GNOME Bugzilla – Bug 307875
App-modal dialogs need to be supported so they don't pop behind and become lost (+ some other stuff)
Last modified: 2005-07-25 04:57:59 UTC
metacity 2.10.1-2 (Debian unstable) and metacity 2.10.0-1 (Fedora Core 4) If an application opens two modal dialogs in sequence, D1 and then D2, sometimes when D2 opens it appears below D1 in the stacking order (although it does gain focus). This behaviour is new in metacity 2.10 and is not reproducable with earlier versions. Both D1 and D2 are marked as transients for the main window, and both have the dialog type hint set. The problem can be reproduced in eclipse by selecting a file in the resource navigator, hitting Ctrl+C to copy, and Ctrl+V to paste. Two dialogs appear, the first is a progress dialog, the second is a name conflict dialog requesting user input. It always opens below the progress dialog, obscured from view, and cannot be raised above it. I can reproduce this in a small SWT application by simply creating two dialogs as children of a main window. The application is attached, to run it using gij, use: gij-4.0 --cp . -Djava.library.path=. TwoModalDialogs With the small example, it is clear that this is a race. The problem does not happen all the time. However, the race does not depend on when the second dialog is opened. Even if I do this: open 1st dialog flush event loop sleep for 1 second flush event loop open 2nd dialog It can still happen that sometimes the second dialog appears below the first. I have so far been unable to construct a small GTK+ example, nor have I been able to conclusively isolate what triggers it in the SWT code.

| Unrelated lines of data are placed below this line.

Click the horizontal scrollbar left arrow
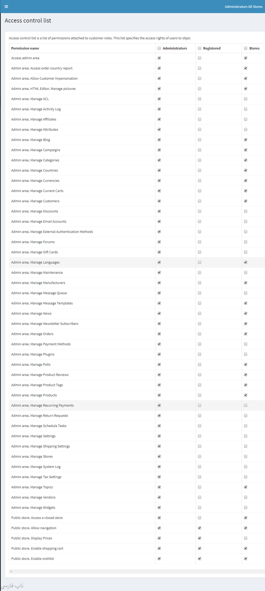The height and width of the screenshot is (591, 265). pos(11,572)
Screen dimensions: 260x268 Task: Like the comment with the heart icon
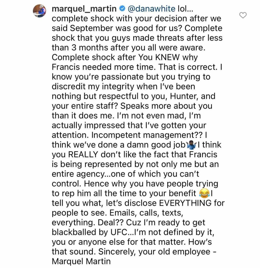(243, 15)
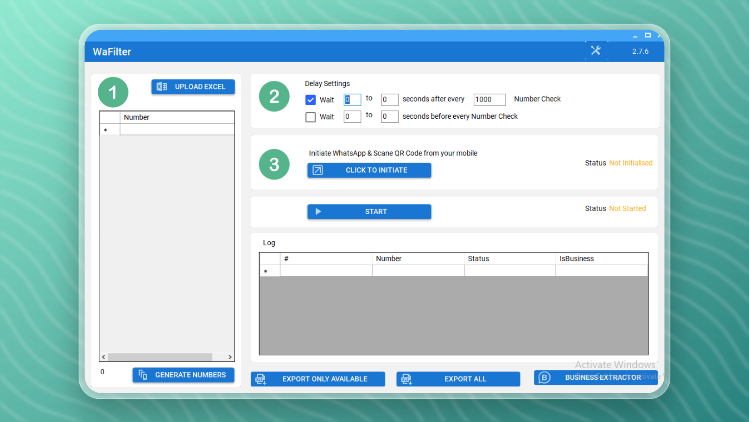Maximize the WaFilter window
Screen dimensions: 749x422
coord(647,35)
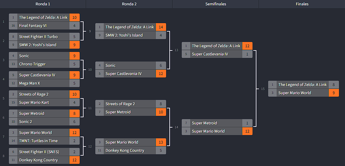Screen dimensions: 345x166
Task: Click the Finales round header
Action: coord(302,4)
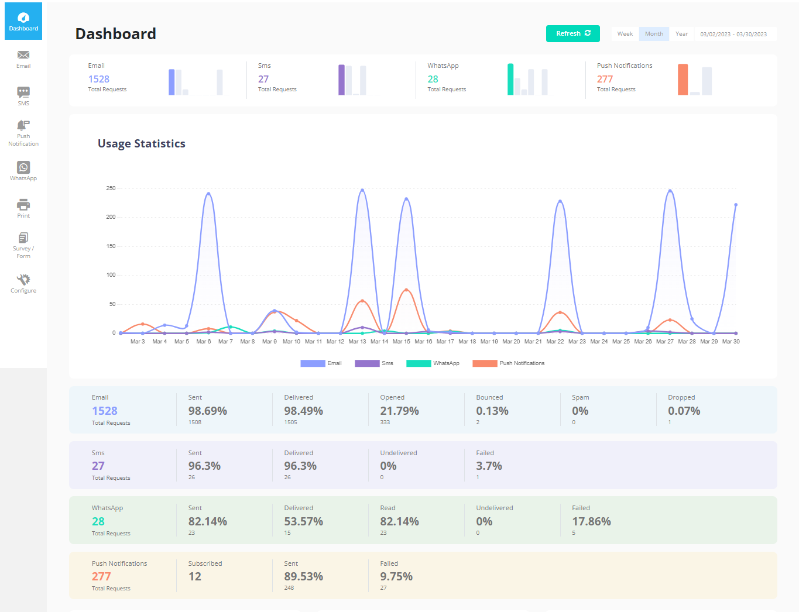Image resolution: width=799 pixels, height=612 pixels.
Task: Switch to the Week view
Action: pyautogui.click(x=624, y=33)
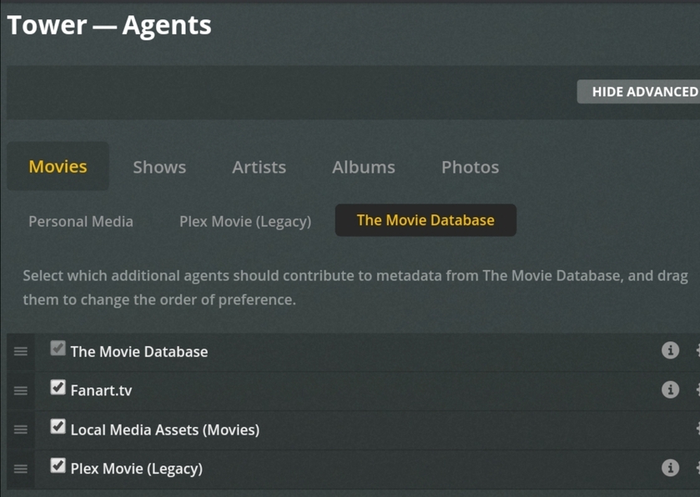The width and height of the screenshot is (700, 497).
Task: Click the info icon for The Movie Database
Action: pos(670,351)
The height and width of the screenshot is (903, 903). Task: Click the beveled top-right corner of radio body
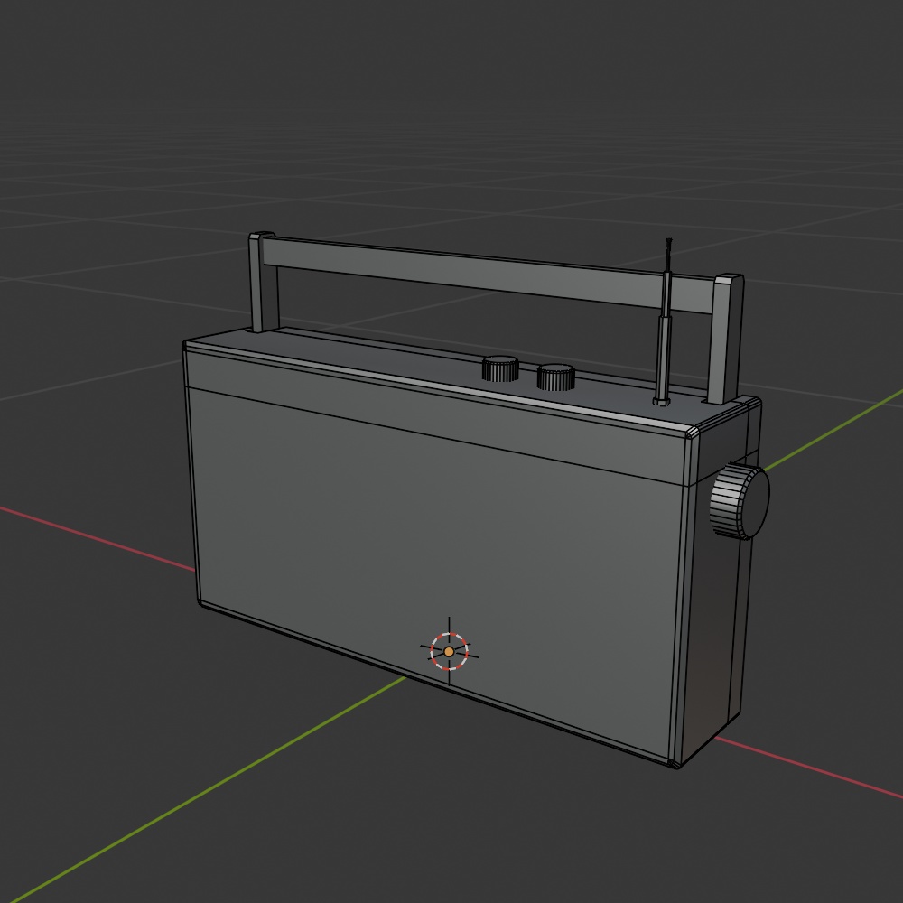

Created attachment 47846 [details] focustest.tar.gz
Based on some more experiments, my best guess for what is going on is that if a window gets a _NET_ACTIVE_WINDOW request with a timestamp newer than the last user interaction during open, it appears below the currently active window in the stacking order.
Created attachment 47881 [details] multiplemodal.c Here is a small GTK+ application which consistently reproduces the problem for me.
I think we have some existing discussion on this topic, either on a bug or wm-spec-list. I don't remember the details.
I searched around on both but found nothing relevant. There's clearly a bug here if the calls to focus the windows modify the stacking order.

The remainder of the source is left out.